Thanks to a wide range of training techniques, computers can perform specific tasks. These techniques, known as artificial intelligence, can simulate human intelligence. Different strategies are used depending on the complexity of the task and the data available for training.
Deep Learning: Network Training Inspired by the Human Brain
Deep learning is based on complex mathematical algorithms that feed a multilayered neural network. Knowledge is acquired through examples. So, to identify an object in an image, an artificial intelligence system needs to be shown thousands or even millions of images containing the object in question.
The object’s contours must be clearly defined beforehand by a human to help the computer interpret the images correctly. Only then, at the end of this painstaking process, will a machine become capable of interpreting images as humans do… even if we are still a long way off!
Because acquiring examples for training is a costly and time-consuming process, a number of strategies have been implemented to alleviate the problem and make algorithms more efficient—synthetic data, multimodal processing, automated segmentation… Researchers at ÉTS are hard at work improving these techniques or harnessing them to solve some of society’s major challenges, such as environmental issues, communications and labour shortages.
To show the full potential of these techniques, we present five examples of engineering research in which artificial intelligence plays a key role.
From the Laboratory to the Real World
Now used in a wide range of fields, artificial intelligence is at the heart of the technological developments that will bring us autonomous vehicles. To achieve this, a number of challenges must be addressed. One is overcoming the gap between the real world, and the computer-generated data used to train the model. Mohammadhadi Shateri has made this one of his main research topics. His approach has the advantage of avoiding the time-consuming and costly step of data labelling.
Making Communication Networks more Efficient
Resource management in the communications field is becoming increasingly complex as networks are branching out. The conventional optimization algorithms used until now are no longer up to the task. Artificial intelligence could better manage these resources. This is one of Bassant Selim’s favourite subjects.

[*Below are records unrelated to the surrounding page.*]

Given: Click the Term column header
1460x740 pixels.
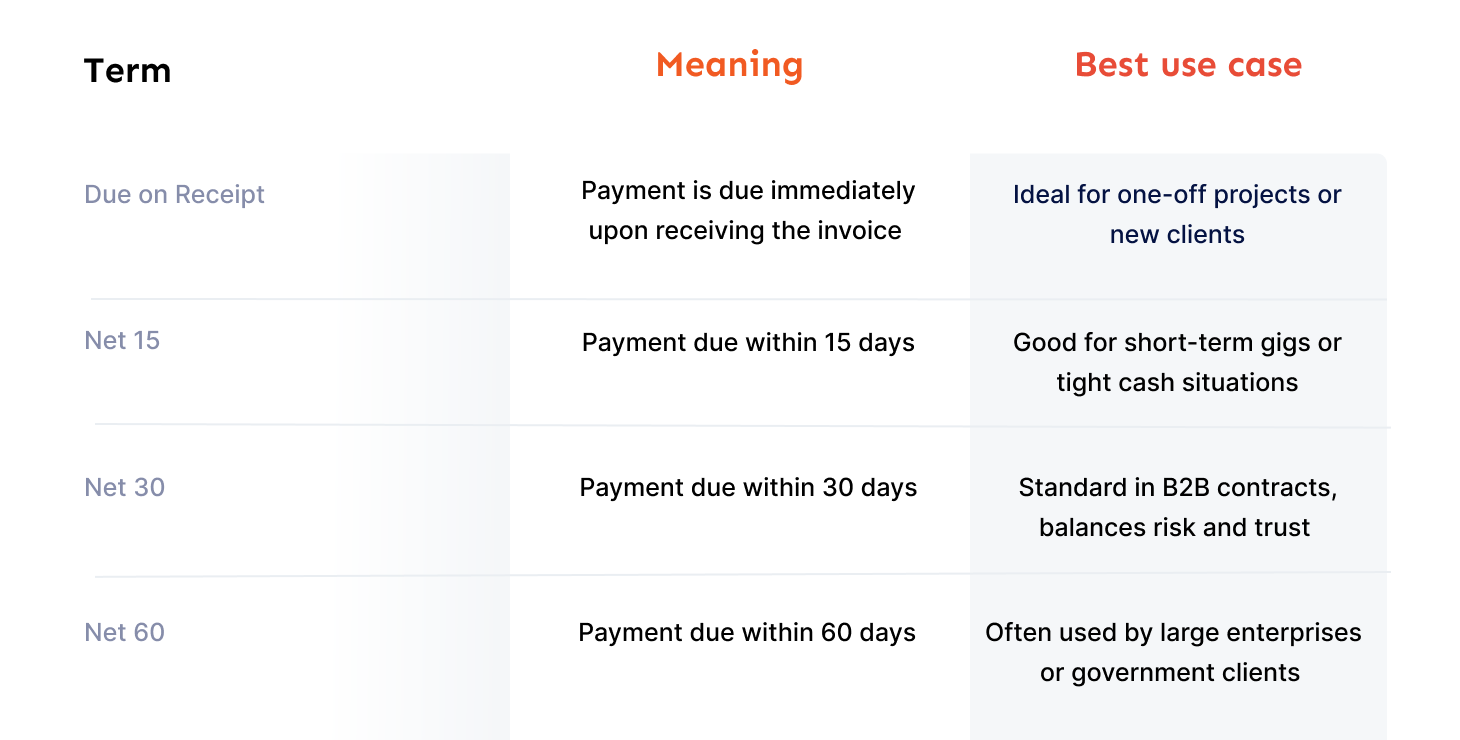Looking at the screenshot, I should tap(127, 71).
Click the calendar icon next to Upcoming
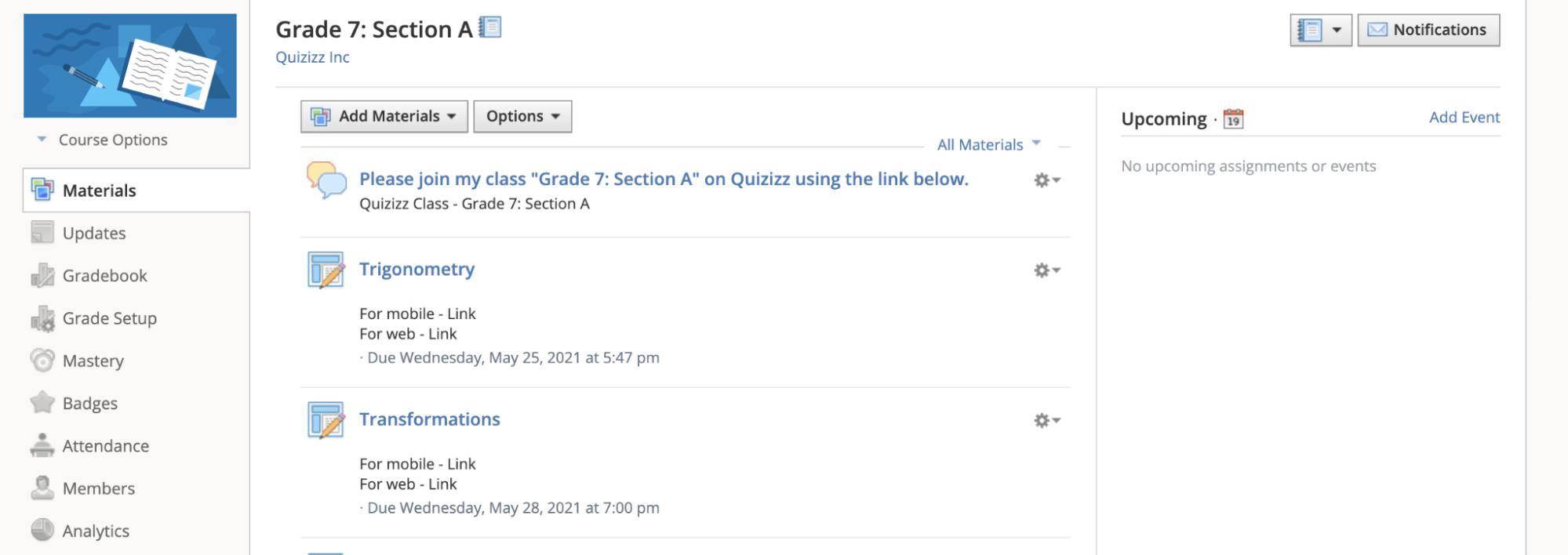 (1233, 118)
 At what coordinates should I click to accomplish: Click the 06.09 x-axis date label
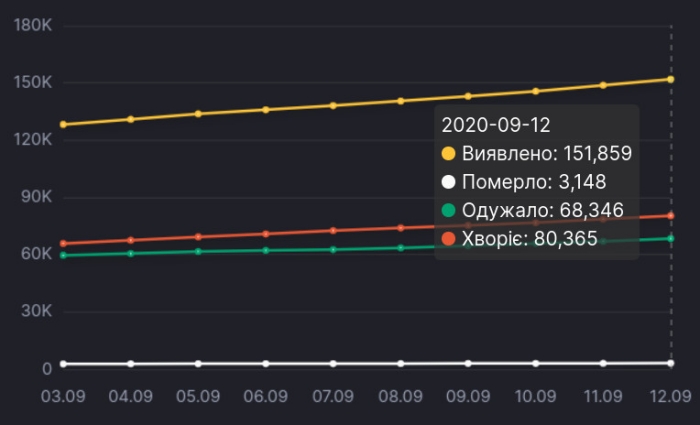pos(266,396)
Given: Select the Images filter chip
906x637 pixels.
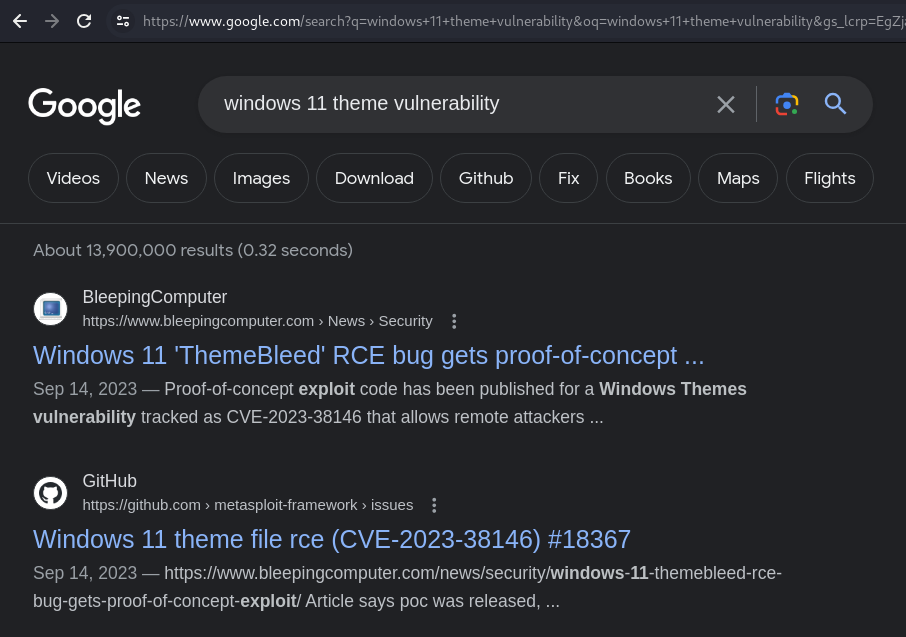Looking at the screenshot, I should pos(261,178).
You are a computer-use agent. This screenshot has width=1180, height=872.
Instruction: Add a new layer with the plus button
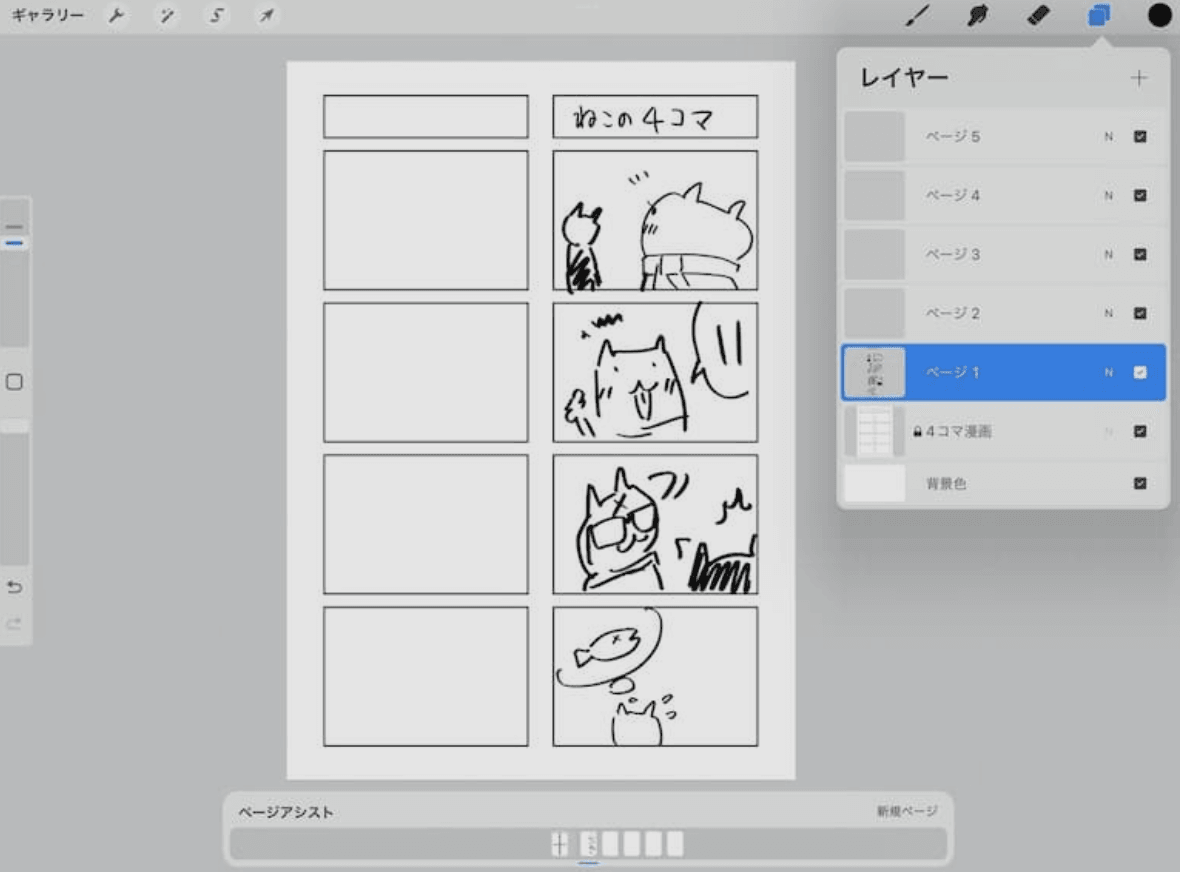pos(1141,76)
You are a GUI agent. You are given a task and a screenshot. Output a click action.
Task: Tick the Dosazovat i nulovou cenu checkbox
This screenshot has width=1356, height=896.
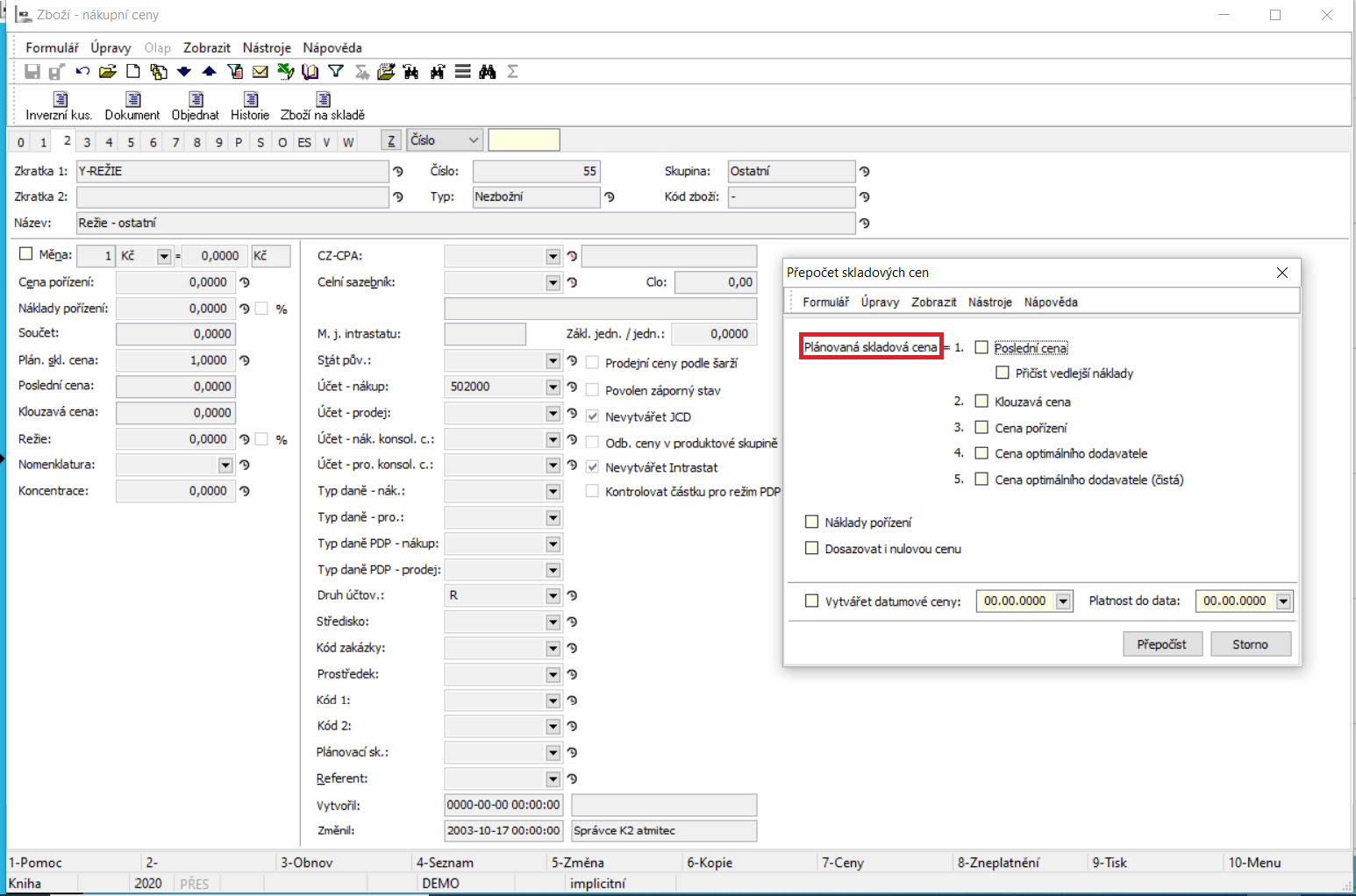coord(811,548)
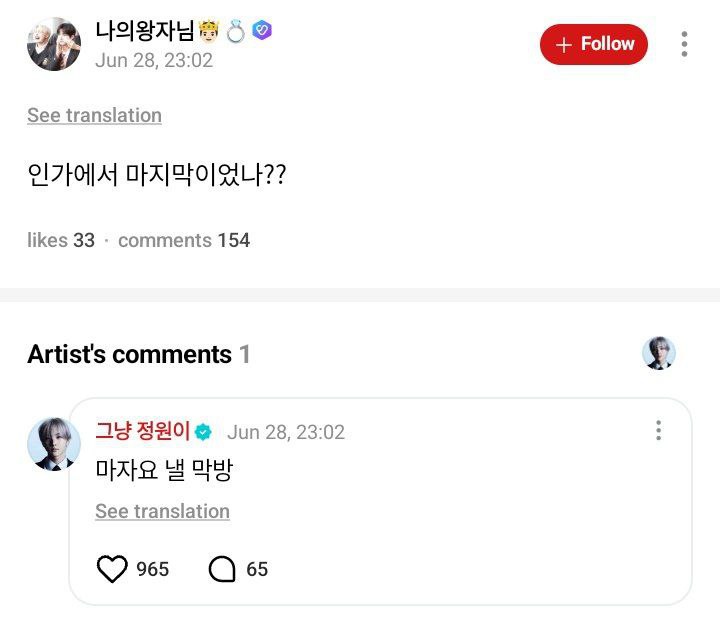
Task: Click See translation on artist comment
Action: coord(163,511)
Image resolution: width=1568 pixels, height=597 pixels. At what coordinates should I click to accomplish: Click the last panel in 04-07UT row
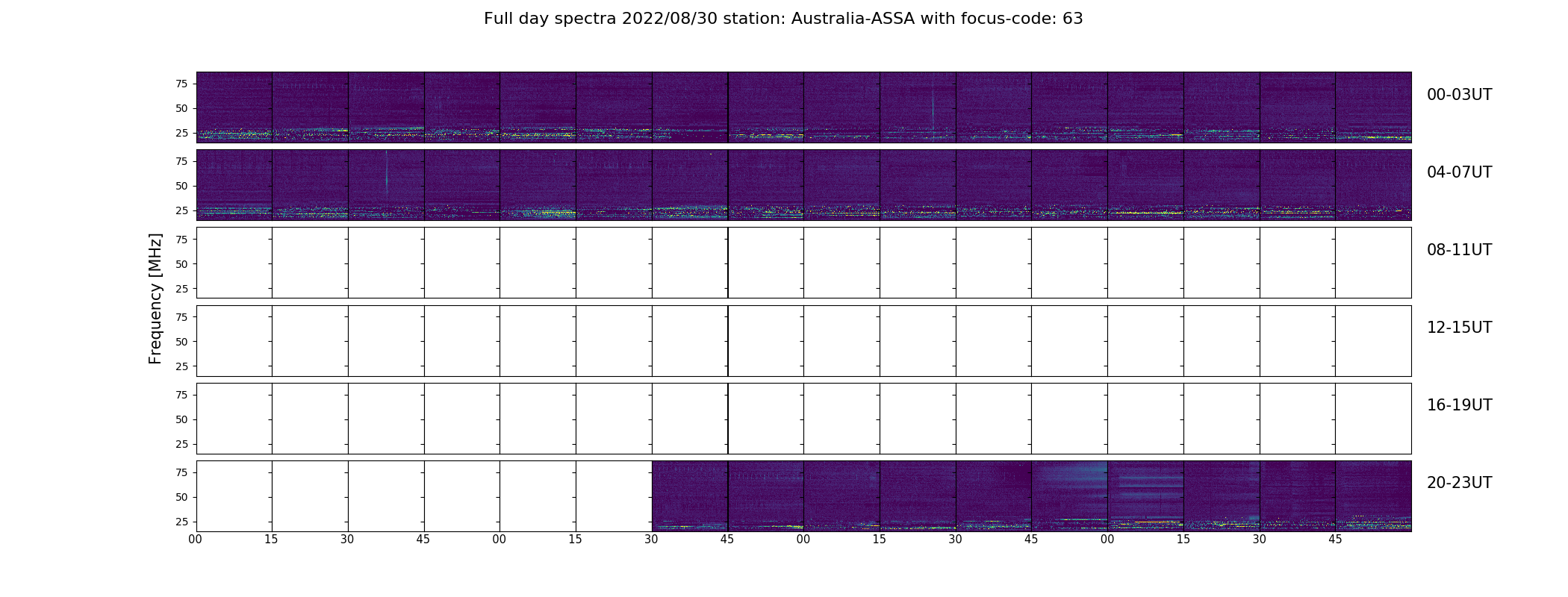[x=1373, y=185]
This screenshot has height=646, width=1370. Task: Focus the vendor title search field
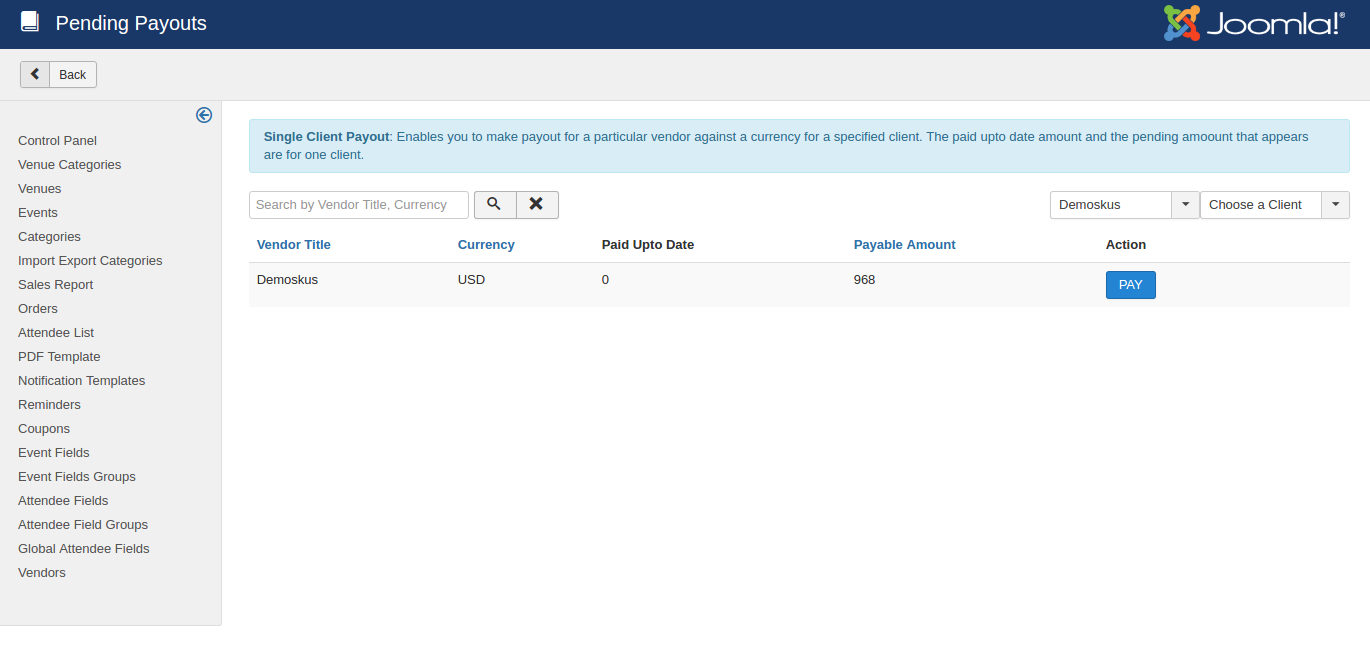(358, 205)
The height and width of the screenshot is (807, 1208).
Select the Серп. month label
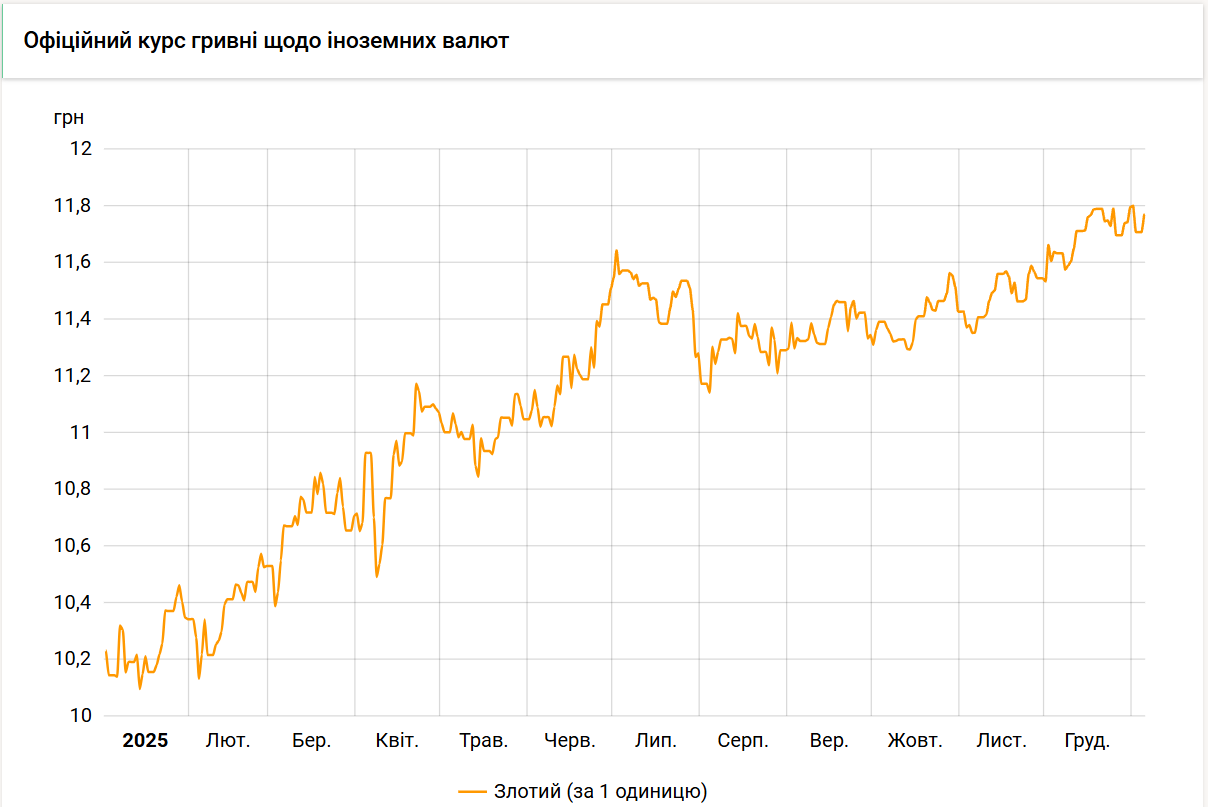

Some applications, such as driverless cars, require minimal response times (latency) and error rates. Artificial intelligence algorithms can better manage priorities from numerous requests while minimizing energy consumption.
Better Flood Forecasting
Every year, melting snow raises fears of flooding in many parts of Quebec, which is why it is so important to predict river flows and overflow areas. Data are sometimes insufficient for current hydrological models to be truly accurate. Jean-Luc Martel and the research team at HC3 Laboratory feed and train neural networks from a database of 15,000 watersheds. These networks can take all the available data and identify links between different variables to make better forecasts.
Optimizing Aircraft Traffic on the Ground
Little attention is paid to aircraft routes while they are on the ground. However, when considering the amount of kerosene burned in a year, the potential savings become significant. Queues slow down ground traffic and increase waiting times for available runways. Georges Ghazi’s research focuses on automating ground routes so that aircraft and other vehicles on the tarmac can take the shortest route while avoiding collisions.
Coordinating Robotic Vision with Touch
Although computer vision has been the subject of much research in recent decades, visual data does not solve all the problems, especially when the robot’s vision is obstructed or the objects it handles are fragile or deformable. Jean-Philippe Roberge uses artificial intelligence algorithms to analyze data from sophisticated tactile sensors, which can detect contact between the robot’s gripper and the object, as well as vibrations occurring during handling. Analyzing these data helps detect objects slipping, for example, allowing the robot to rectify its grip before the object falls to the ground.
Conclusion
Despite recent controversy surrounding the advent of ChatGPT, artificial intelligence will help solve many of society’s most pressing problems. It’s up to us to set boundaries to reduce the risk of it getting out of control.